**Exercise data**
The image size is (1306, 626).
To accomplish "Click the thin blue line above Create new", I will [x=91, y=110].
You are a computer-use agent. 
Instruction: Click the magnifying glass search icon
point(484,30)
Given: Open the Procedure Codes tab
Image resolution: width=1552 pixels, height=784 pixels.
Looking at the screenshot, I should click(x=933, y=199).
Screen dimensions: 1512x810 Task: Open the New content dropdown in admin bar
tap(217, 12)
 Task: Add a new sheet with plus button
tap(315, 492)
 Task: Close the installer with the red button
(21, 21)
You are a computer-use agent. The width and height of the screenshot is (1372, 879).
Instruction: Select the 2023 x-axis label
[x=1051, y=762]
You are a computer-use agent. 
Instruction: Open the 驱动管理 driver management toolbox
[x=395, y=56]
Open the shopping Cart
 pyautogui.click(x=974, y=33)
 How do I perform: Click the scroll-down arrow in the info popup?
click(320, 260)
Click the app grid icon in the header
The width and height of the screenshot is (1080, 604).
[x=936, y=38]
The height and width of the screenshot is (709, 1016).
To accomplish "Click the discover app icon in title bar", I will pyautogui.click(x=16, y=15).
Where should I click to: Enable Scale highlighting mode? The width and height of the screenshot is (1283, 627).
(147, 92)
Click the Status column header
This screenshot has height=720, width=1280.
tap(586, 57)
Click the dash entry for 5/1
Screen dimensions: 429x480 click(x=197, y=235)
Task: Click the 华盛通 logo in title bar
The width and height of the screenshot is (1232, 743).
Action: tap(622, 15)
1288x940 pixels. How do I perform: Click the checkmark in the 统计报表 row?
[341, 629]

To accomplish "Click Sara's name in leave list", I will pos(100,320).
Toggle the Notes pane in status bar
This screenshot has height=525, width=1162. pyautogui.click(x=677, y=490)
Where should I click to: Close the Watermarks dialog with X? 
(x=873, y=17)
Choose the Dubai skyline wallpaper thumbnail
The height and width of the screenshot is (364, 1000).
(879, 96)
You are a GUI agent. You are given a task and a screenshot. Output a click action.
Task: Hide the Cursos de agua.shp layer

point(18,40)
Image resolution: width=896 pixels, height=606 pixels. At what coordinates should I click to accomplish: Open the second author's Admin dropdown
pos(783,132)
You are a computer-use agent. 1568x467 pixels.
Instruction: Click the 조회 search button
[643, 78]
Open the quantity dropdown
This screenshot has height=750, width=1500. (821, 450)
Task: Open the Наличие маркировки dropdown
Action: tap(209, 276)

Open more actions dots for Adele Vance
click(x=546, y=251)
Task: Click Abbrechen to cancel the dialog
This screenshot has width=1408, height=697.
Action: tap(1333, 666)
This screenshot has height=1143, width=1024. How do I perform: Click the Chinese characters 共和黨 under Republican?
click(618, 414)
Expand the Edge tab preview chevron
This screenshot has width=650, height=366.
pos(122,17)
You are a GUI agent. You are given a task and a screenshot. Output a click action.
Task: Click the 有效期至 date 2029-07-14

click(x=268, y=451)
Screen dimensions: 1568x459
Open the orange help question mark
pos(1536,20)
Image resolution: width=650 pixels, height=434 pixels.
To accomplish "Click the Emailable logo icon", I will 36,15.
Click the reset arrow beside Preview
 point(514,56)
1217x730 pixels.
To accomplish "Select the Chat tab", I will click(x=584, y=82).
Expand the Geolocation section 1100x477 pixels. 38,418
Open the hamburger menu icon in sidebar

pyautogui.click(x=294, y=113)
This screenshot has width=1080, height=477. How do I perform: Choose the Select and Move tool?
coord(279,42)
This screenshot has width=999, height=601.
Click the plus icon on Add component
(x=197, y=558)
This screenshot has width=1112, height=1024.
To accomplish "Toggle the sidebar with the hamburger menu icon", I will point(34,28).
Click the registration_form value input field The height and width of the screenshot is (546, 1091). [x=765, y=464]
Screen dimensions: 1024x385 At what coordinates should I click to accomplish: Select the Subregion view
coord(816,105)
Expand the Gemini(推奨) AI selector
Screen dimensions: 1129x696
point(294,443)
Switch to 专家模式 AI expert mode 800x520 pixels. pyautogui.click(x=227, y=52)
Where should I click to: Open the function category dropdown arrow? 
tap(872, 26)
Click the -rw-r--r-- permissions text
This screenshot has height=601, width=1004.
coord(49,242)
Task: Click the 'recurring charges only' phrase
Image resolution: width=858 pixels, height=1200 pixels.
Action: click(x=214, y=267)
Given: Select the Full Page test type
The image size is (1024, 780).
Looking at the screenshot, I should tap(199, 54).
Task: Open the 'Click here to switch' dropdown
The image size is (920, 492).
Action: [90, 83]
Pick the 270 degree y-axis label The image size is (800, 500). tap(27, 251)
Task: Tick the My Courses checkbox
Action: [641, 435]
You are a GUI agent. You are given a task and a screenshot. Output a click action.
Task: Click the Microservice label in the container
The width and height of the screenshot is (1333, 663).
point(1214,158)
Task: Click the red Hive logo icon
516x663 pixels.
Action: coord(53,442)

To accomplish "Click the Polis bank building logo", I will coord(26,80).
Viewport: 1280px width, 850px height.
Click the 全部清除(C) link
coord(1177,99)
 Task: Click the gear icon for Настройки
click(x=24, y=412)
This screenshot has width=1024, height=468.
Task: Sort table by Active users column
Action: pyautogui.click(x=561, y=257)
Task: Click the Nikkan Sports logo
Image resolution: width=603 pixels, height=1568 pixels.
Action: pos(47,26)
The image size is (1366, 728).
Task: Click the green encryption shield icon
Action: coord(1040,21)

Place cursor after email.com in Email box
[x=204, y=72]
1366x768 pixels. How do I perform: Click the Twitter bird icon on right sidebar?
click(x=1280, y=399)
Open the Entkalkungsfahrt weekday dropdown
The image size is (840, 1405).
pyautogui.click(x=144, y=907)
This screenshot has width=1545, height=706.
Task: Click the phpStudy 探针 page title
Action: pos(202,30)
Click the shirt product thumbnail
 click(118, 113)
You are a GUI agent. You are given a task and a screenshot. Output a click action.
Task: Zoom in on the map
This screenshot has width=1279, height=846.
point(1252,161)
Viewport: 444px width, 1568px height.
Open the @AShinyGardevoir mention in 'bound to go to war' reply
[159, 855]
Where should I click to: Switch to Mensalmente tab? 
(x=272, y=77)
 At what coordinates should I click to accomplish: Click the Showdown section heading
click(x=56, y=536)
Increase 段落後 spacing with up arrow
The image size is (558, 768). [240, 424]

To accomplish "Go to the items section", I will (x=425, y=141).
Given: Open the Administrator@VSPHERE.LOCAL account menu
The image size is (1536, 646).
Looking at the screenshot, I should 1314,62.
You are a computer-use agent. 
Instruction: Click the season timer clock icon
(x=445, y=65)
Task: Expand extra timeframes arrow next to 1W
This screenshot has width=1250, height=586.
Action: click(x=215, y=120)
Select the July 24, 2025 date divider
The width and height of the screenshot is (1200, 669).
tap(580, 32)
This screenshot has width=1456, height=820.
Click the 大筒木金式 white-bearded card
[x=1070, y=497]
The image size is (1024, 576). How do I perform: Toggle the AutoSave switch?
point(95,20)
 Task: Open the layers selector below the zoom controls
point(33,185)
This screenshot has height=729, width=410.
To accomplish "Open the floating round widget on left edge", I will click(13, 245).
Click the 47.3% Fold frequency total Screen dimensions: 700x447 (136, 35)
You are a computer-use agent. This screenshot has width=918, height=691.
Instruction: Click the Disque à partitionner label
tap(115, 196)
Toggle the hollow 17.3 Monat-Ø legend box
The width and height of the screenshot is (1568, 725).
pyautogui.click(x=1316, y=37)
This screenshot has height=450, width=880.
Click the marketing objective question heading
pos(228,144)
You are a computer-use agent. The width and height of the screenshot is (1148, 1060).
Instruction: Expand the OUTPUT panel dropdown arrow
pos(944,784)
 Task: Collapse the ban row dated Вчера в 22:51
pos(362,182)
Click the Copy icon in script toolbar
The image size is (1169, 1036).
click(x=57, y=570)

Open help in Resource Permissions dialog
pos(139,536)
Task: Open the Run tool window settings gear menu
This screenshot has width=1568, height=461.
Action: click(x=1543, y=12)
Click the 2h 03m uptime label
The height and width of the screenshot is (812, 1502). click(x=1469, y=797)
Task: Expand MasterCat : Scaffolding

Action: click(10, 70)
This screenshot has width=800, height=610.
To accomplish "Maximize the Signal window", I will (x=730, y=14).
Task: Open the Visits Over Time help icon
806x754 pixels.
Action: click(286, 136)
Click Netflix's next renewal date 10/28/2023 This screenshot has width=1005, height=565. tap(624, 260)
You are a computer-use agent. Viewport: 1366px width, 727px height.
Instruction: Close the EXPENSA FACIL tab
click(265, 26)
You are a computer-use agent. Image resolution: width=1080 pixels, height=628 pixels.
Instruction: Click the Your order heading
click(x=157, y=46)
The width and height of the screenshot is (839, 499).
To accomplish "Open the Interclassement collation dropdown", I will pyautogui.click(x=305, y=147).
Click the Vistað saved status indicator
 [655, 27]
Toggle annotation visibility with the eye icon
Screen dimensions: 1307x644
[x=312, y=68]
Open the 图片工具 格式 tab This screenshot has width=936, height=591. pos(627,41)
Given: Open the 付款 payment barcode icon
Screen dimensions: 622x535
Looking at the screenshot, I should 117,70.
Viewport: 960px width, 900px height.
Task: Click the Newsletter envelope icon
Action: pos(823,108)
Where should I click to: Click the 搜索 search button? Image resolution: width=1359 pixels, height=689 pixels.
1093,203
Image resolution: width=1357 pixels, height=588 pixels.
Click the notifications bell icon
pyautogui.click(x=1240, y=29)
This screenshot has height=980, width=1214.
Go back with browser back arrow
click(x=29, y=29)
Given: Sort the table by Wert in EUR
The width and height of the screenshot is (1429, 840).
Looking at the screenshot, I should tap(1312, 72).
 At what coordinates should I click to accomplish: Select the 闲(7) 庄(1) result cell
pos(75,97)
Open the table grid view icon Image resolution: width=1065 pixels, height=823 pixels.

**Problem**
In the listing above, find every line with the string "logo" and state how many there are, with no other words.

**Response to the task**
5